• **Pixel coordinate grounding data**:
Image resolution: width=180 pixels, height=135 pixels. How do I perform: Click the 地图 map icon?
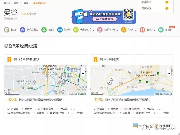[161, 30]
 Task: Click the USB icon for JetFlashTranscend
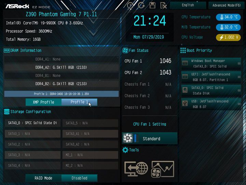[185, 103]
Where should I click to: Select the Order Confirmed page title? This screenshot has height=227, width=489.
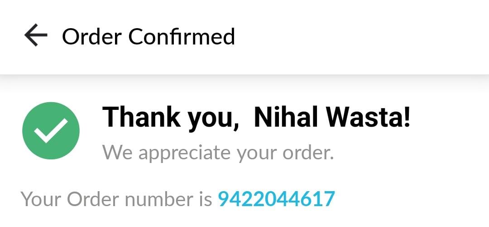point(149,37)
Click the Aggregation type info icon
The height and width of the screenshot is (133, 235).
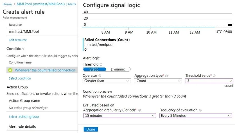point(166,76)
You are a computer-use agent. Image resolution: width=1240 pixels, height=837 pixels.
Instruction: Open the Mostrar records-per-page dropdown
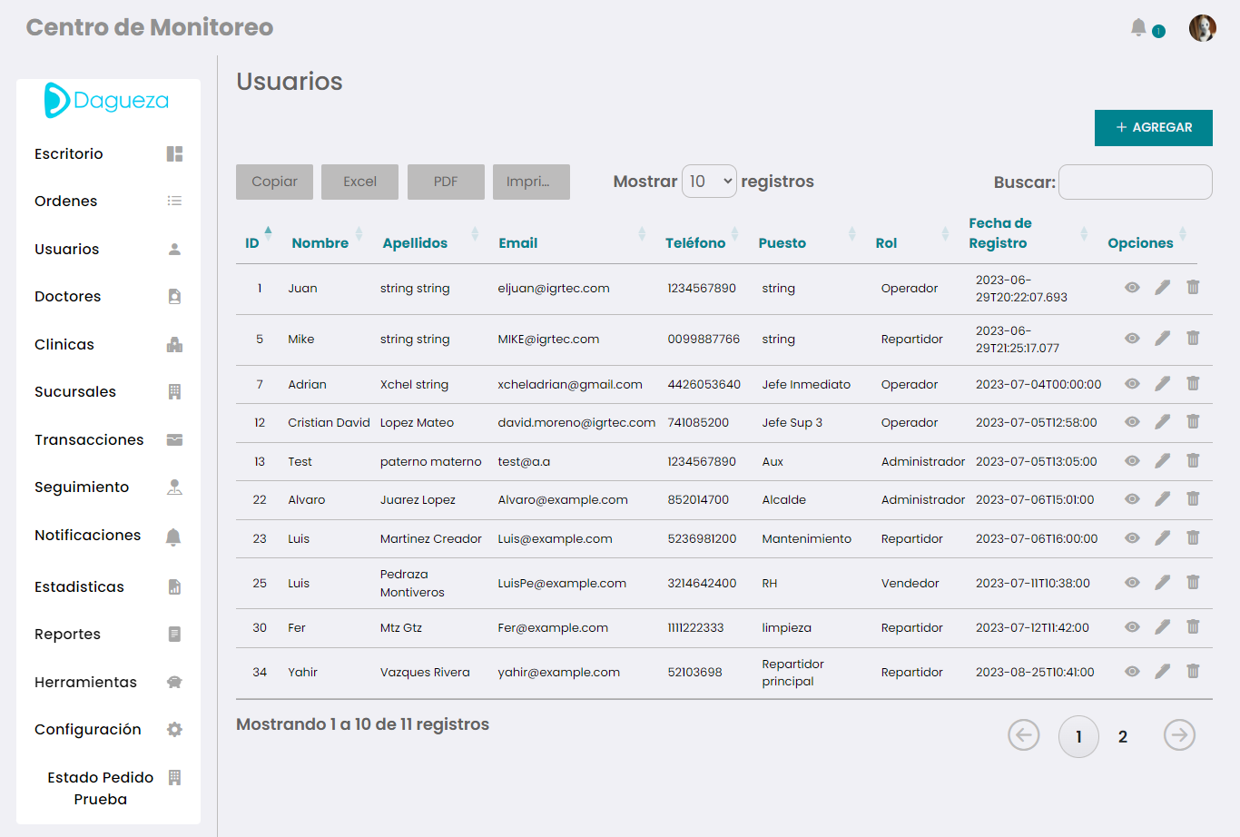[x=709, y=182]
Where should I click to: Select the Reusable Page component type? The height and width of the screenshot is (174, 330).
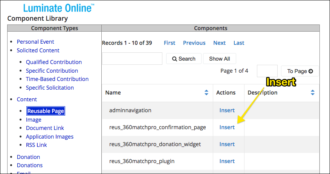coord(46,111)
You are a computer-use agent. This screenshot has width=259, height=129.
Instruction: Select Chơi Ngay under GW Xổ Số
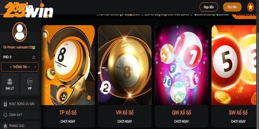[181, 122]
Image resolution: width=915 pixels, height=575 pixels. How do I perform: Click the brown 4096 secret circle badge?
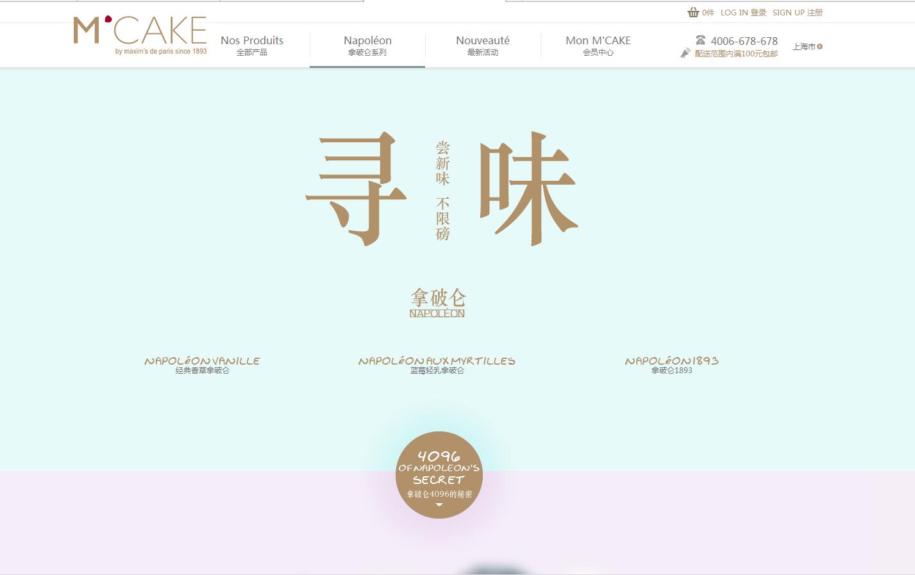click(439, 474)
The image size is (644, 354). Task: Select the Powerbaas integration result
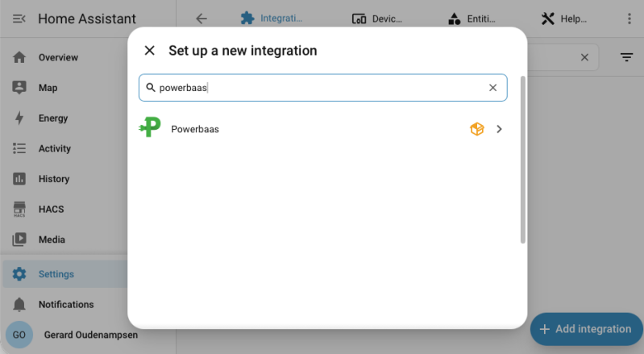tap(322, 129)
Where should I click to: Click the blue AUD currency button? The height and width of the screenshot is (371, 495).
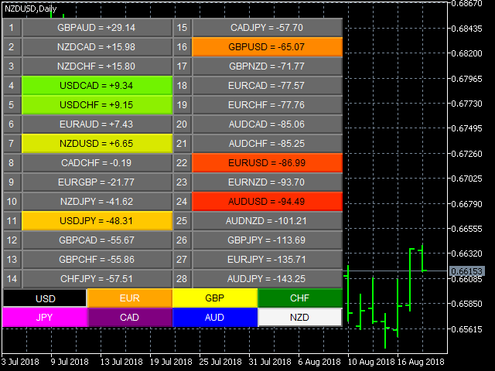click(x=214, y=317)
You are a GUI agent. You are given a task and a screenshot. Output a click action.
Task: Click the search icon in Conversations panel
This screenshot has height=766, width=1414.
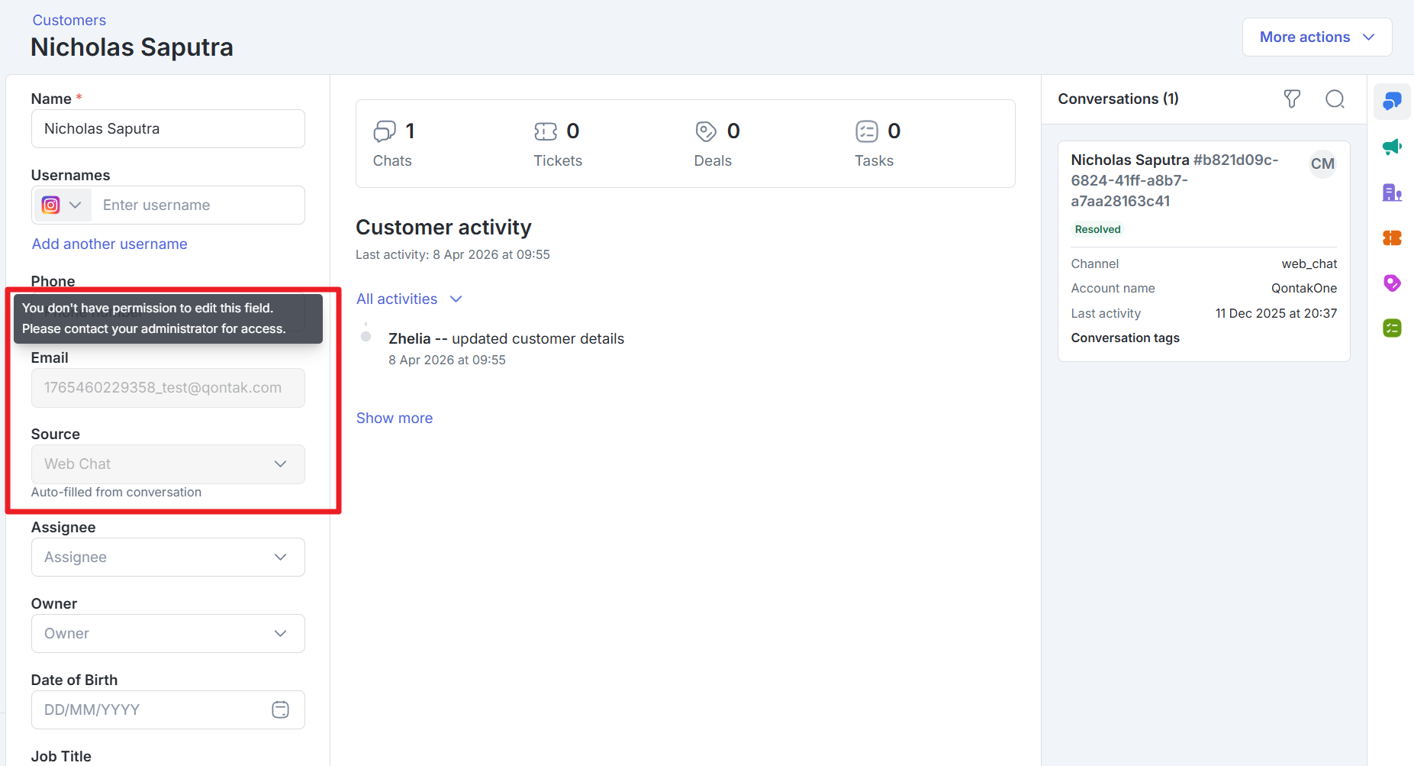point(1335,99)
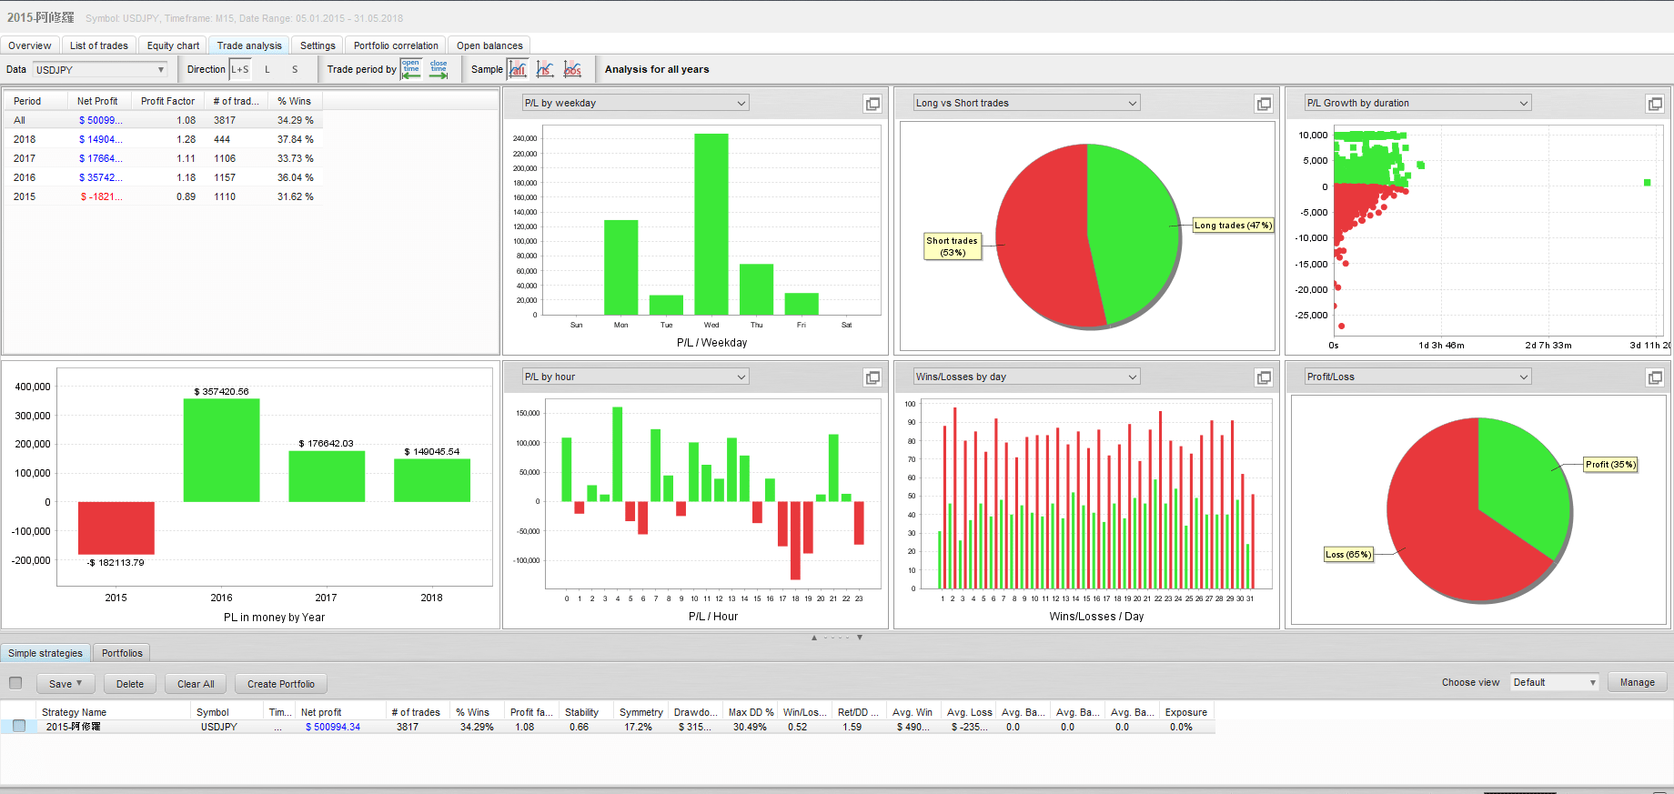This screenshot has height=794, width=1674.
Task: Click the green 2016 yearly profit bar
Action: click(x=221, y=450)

• **Brief**:
Only the text is to be copied: please reproduce the records exactly and drop the pictures.

• **Problem solution**:
Image resolution: width=180 pixels, height=135 pixels. How do I perform: Click the 地图 map icon?
[161, 30]
 Task: Click the USB icon for JetFlashTranscend
[185, 103]
Where should I click to: Select the Order Confirmed page title? This screenshot has height=227, width=489.
point(149,37)
Click the Aggregation type info icon
The height and width of the screenshot is (133, 235).
point(166,76)
You are a computer-use agent. Image resolution: width=1240 pixels, height=837 pixels.
Instruction: Open the Mostrar records-per-page dropdown
[x=709, y=182]
Where should I click to: Select the Reusable Page component type? The height and width of the screenshot is (174, 330).
coord(46,111)
You are a computer-use agent. This screenshot has width=259, height=129.
Instruction: Select Chơi Ngay under GW Xổ Số
[181, 122]
Image resolution: width=915 pixels, height=575 pixels. How do I perform: Click the brown 4096 secret circle badge?
click(439, 474)
The image size is (644, 354). Task: Select the Powerbaas integration result
tap(322, 129)
Where should I click to: Click the blue AUD currency button? The height and width of the screenshot is (371, 495).
click(x=214, y=317)
You are a GUI agent. You are given a task and a screenshot. Output a click action.
Task: Click the search icon in Conversations panel
This screenshot has height=766, width=1414.
point(1335,99)
This screenshot has height=794, width=1674.
Task: Click the green 2016 yearly profit bar
Action: click(x=221, y=450)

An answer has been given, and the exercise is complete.